[Pointing records for text and elements]
○ ○ ○

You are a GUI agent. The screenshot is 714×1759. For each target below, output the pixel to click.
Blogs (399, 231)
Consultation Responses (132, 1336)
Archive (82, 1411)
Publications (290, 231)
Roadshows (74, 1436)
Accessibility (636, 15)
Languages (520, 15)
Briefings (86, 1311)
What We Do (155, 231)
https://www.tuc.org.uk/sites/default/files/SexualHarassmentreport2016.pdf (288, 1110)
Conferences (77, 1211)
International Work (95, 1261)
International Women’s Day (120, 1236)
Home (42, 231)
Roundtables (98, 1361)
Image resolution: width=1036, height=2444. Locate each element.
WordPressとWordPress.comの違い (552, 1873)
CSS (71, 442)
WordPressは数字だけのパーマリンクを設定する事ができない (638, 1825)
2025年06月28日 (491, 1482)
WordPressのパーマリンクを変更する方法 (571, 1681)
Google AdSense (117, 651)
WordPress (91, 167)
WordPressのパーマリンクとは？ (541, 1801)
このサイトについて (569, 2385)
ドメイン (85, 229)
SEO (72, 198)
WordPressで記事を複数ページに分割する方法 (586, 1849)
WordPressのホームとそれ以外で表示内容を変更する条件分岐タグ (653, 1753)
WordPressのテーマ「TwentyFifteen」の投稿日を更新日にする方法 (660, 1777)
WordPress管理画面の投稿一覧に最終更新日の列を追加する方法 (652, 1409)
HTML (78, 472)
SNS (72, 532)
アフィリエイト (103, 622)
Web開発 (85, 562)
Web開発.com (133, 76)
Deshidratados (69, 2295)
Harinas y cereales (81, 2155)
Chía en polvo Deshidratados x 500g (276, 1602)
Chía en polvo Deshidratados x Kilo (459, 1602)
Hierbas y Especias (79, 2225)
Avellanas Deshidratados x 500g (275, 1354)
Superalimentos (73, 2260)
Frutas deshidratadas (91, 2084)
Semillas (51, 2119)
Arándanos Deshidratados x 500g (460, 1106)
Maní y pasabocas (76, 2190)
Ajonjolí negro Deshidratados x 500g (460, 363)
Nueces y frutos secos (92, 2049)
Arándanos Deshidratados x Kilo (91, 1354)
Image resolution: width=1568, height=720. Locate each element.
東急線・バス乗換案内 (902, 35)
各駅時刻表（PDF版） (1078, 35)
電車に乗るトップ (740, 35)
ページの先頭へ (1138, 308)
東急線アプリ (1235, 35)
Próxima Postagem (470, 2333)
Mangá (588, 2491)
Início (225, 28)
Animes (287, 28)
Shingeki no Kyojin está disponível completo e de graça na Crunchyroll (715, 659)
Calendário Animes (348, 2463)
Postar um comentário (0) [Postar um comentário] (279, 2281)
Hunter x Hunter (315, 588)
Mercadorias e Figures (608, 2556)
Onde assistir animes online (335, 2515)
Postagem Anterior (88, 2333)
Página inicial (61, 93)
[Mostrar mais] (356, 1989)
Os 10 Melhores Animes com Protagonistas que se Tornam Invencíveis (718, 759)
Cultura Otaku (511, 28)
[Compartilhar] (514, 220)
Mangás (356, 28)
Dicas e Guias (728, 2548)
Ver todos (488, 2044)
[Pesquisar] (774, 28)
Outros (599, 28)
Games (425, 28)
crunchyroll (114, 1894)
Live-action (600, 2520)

○ ○ ○

• [Stated goal] Rewrite all of the lines above as a Markdown table with the columns Row and Line, numbering each row and leaving out any blank lines.

• [Result below]
| Row | Line |
|---|---|
| 1 | You are a GUI agent. The screenshot is 714×1759. For each target below, output the pixel to click. |
| 2 | Blogs (399, 231) |
| 3 | Consultation Responses (132, 1336) |
| 4 | Archive (82, 1411) |
| 5 | Publications (290, 231) |
| 6 | Roadshows (74, 1436) |
| 7 | Accessibility (636, 15) |
| 8 | Languages (520, 15) |
| 9 | Briefings (86, 1311) |
| 10 | What We Do (155, 231) |
| 11 | https://www.tuc.org.uk/sites/default/files/SexualHarassmentreport2016.pdf (288, 1110) |
| 12 | Conferences (77, 1211) |
| 13 | International Work (95, 1261) |
| 14 | International Women’s Day (120, 1236) |
| 15 | Home (42, 231) |
| 16 | Roundtables (98, 1361) |
| 17 | Image resolution: width=1036, height=2444. Locate each element. |
| 18 | WordPressとWordPress.comの違い (552, 1873) |
| 19 | CSS (71, 442) |
| 20 | WordPressは数字だけのパーマリンクを設定する事ができない (638, 1825) |
| 21 | 2025年06月28日 (491, 1482) |
| 22 | WordPressのパーマリンクを変更する方法 (571, 1681) |
| 23 | Google AdSense (117, 651) |
| 24 | WordPress (91, 167) |
| 25 | WordPressのパーマリンクとは？ (541, 1801) |
| 26 | このサイトについて (569, 2385) |
| 27 | ドメイン (85, 229) |
| 28 | SEO (72, 198) |
| 29 | WordPressで記事を複数ページに分割する方法 (586, 1849) |
| 30 | WordPressのホームとそれ以外で表示内容を変更する条件分岐タグ (653, 1753) |
| 31 | WordPressのテーマ「TwentyFifteen」の投稿日を更新日にする方法 (660, 1777) |
| 32 | WordPress管理画面の投稿一覧に最終更新日の列を追加する方法 (652, 1409) |
| 33 | HTML (78, 472) |
| 34 | SNS (72, 532) |
| 35 | アフィリエイト (103, 622) |
| 36 | Web開発 (85, 562) |
| 37 | Web開発.com (133, 76) |
| 38 | Deshidratados (69, 2295) |
| 39 | Harinas y cereales (81, 2155) |
| 40 | Chía en polvo Deshidratados x 500g (276, 1602) |
| 41 | Chía en polvo Deshidratados x Kilo (459, 1602) |
| 42 | Hierbas y Especias (79, 2225) |
| 43 | Avellanas Deshidratados x 500g (275, 1354) |
| 44 | Superalimentos (73, 2260) |
| 45 | Frutas deshidratadas (91, 2084) |
| 46 | Semillas (51, 2119) |
| 47 | Arándanos Deshidratados x 500g (460, 1106) |
| 48 | Maní y pasabocas (76, 2190) |
| 49 | Ajonjolí negro Deshidratados x 500g (460, 363) |
| 50 | Nueces y frutos secos (92, 2049) |
| 51 | Arándanos Deshidratados x Kilo (91, 1354) |
| 52 | Image resolution: width=1568, height=720. Locate each element. |
| 53 | 東急線・バス乗換案内 (902, 35) |
| 54 | 各駅時刻表（PDF版） (1078, 35) |
| 55 | 電車に乗るトップ (740, 35) |
| 56 | ページの先頭へ (1138, 308) |
| 57 | 東急線アプリ (1235, 35) |
| 58 | Próxima Postagem (470, 2333) |
| 59 | Mangá (588, 2491) |
| 60 | Início (225, 28) |
| 61 | Animes (287, 28) |
| 62 | Shingeki no Kyojin está disponível completo e de graça na Crunchyroll (715, 659) |
| 63 | Calendário Animes (348, 2463) |
| 64 | Postar um comentário (0) [Postar um comentário] (279, 2281) |
| 65 | Hunter x Hunter (315, 588) |
| 66 | Mercadorias e Figures (608, 2556) |
| 67 | Onde assistir animes online (335, 2515) |
| 68 | Postagem Anterior (88, 2333) |
| 69 | Página inicial (61, 93) |
| 70 | [Mostrar mais] (356, 1989) |
| 71 | Os 10 Melhores Animes com Protagonistas que se Tornam Invencíveis (718, 759) |
| 72 | Cultura Otaku (511, 28) |
| 73 | [Compartilhar] (514, 220) |
| 74 | Mangás (356, 28) |
| 75 | Dicas e Guias (728, 2548) |
| 76 | Ver todos (488, 2044) |
| 77 | [Pesquisar] (774, 28) |
| 78 | Outros (599, 28) |
| 79 | Games (425, 28) |
| 80 | crunchyroll (114, 1894) |
| 81 | Live-action (600, 2520) |